By Shannon Magsam, Ladybug’s mom
Ladybug lost a tooth at school the other day (#7) so she received one of those cool little plastic tooth-shaped containers to put it in for safe-keeping. This excitement apparently sparked a conversation amongst the second-graders about the validity of the Tooth Fairy.
And so it was that One of The (Many) Questions I Had Been Dreading was asked.
But she didn’t ask me. I handed the cell phone to her while driving home from school and she asked her dad. I only heard her half of the conversation:
L: “Is the Tooth Fairy real?”
[Me: Oh, crap! I’m glad she’s asking dad instead of me!]
L: Without pausing for a breath or an answer: “Some of my classmates said they don’t believe she’s real. They said it was your mom and dad who put the money under your pillow.”
[Me: What’s he gonna say? What’s he gonna say?]
Still no pause or expectation of an answer, apparently. Then the big one:
“They also said there’s no Santa Claus.”
Dun, dun, DUNNNNNN.
L: “I told them what we know about him. I told them there was hay right outside our door on Christmas Eve. They said ‘you must have a horse – because it wasn’t a reindeer at your house.’
“They were being very mean.”
By the time their conversation was over, my husband had neither confirmed nor denied the question(s). He just let her get it out of her system, then she moved on to another topic. That’s something I like about having a chatty girl.
After we got home, my husband called me, super indignant. We talked about what we should say if she asked again, point blank, and really seemed to want a real answer. We decided we’d have to tell her the truth at this age. And we will if she sincerely asks and wants to know.

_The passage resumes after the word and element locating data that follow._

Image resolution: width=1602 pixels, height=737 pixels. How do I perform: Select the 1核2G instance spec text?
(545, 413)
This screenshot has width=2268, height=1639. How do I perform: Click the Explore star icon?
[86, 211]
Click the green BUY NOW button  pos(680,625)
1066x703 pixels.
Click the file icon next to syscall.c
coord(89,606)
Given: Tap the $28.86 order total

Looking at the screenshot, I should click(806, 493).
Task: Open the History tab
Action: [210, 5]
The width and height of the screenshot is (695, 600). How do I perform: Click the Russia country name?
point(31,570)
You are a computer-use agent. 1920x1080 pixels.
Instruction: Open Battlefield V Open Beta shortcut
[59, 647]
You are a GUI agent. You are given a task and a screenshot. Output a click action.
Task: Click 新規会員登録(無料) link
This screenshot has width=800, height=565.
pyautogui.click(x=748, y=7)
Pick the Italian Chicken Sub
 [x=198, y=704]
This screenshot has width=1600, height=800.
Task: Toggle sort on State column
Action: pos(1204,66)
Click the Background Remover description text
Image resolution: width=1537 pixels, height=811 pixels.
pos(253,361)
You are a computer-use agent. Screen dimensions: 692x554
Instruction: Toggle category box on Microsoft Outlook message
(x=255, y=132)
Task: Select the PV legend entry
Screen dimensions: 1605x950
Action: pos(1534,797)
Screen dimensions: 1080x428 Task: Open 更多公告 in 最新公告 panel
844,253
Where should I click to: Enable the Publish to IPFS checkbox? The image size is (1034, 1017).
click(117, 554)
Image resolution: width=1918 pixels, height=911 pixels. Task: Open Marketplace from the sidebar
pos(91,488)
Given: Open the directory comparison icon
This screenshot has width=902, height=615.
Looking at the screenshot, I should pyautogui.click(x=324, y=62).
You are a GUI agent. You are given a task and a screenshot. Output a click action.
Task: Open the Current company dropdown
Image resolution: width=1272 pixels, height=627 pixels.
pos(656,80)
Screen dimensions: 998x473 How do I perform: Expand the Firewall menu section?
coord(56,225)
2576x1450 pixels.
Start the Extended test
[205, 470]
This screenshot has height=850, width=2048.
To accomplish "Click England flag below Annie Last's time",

I thought maybe I’d go with the mysterious phrase my friend Darlene told her son when he first questioned the existence of jolly old St. Nick: “If you don’t believe, you don’t receive….” That might hold her for a bit longer. I waited all evening, expecting her to ask for clarification on this whole Tooth Fairy/Santa thing.
It got to be bedtime, though, and she never brought it up again.
So the magic lives on, for at least a little while longer, in our household. She put the tooth under her pillow with a special note, fully expecting a tiny fairy to float in and snag her tooth, leave money and continue adding on to that tooth castle in the sky. (Fellow second-graders are notoriously untrustworthy you know.)
My husband was still annoyed about the kid who spilled the beans right up to the time we went to bed.
“I’d like to smack that kid,” he said.
I had to laugh. Protective daddies are so sexy.
This made me giggle and wince, all at the same time.
I’m glad you kept the mystery alive for a while longer.